Equifax survey finds that 56% of UK customers prefer biometric banking
Equifax has published new research that found that 56 percent of UK consumers would prefer to use biometric authentication over traditional options like passwords to access their financial accounts online, according to a report by Information Age.
In an online survey conducted through YouGov, Equifax found that 33 percent of UK consumers prefer to use fingerprint recognition as an authentication method to log into their accounts, followed by iris scanners (13 percent), facial recognition (7 percent), and voice recognition (3 percent).
In comparison, the study found that only 19 percent of people choose passwords as their favoured security method while just 13 percent selected memorable questions, which shows that UK consumers are growing tired of traditional authentication methods and would rather use biometrics.
The study’s results also indicates the technology that is currently available to consumers does not reflect their preferences.
Sixty-four percent of respondents said they are currently unable to use fingerprint recognition to manage their finances, and 68 percent are unable to use voice recognition.

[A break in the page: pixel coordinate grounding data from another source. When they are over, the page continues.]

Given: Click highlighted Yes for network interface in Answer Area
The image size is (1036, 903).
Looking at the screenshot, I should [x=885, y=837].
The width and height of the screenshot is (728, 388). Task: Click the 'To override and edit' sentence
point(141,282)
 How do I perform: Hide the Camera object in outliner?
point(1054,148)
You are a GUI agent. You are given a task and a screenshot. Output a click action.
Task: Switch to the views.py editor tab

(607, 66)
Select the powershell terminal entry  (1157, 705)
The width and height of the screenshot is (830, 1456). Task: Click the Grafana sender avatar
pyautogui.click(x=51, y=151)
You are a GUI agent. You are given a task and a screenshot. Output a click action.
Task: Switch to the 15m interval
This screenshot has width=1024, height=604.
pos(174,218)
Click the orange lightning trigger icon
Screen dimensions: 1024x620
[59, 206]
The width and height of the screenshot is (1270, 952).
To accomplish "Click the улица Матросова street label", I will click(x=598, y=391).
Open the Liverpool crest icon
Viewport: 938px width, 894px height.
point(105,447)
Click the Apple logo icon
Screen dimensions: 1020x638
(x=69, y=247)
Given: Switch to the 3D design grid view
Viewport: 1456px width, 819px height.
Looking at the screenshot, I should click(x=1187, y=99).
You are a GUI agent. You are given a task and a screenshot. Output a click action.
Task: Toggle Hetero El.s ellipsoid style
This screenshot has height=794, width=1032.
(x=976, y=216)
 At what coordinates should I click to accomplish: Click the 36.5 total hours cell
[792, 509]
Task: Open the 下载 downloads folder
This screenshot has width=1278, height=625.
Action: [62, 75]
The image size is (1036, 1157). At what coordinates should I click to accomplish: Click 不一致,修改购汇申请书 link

“With major data breaches and hacking scandals regularly making the headlines, people are losing trust in the protection passwords can offer,” said
John Marsden, head of ID and fraud at Equifax, said that ongoing data breaches and hacking scandals are causing consumers to lose their trust in passwords.
As an alternative, consumers are turning to authentication technologies such as biometrics to provide them with additional security and seamless access to their financial accounts.
“Mobile banking is the first choice for many consumers, and as mobile technology continues to evolve, banks and other financial providers must address the disparity between consumer demand for biometric security and its availability,” Marsden said. “Biometrics offer consumers the combined advantage of security and convenience and are a great solution to password fatigue and PIN overload, but they are not a panacea.
“Even biometrics can be compromised and once that happens, it’s difficult to rectify. We believe multi-layered defences incorporating biometrics and device recognition are the best way forward for both security and a positive customer experience.”
Earlier this month, CardinalCommerce published its fourth annual “Consumer Authentication Survey”, which found that 41 percent of global merchants and 54 percent of global organizations use or support consumer authentication to protect themselves against fraud and false positives.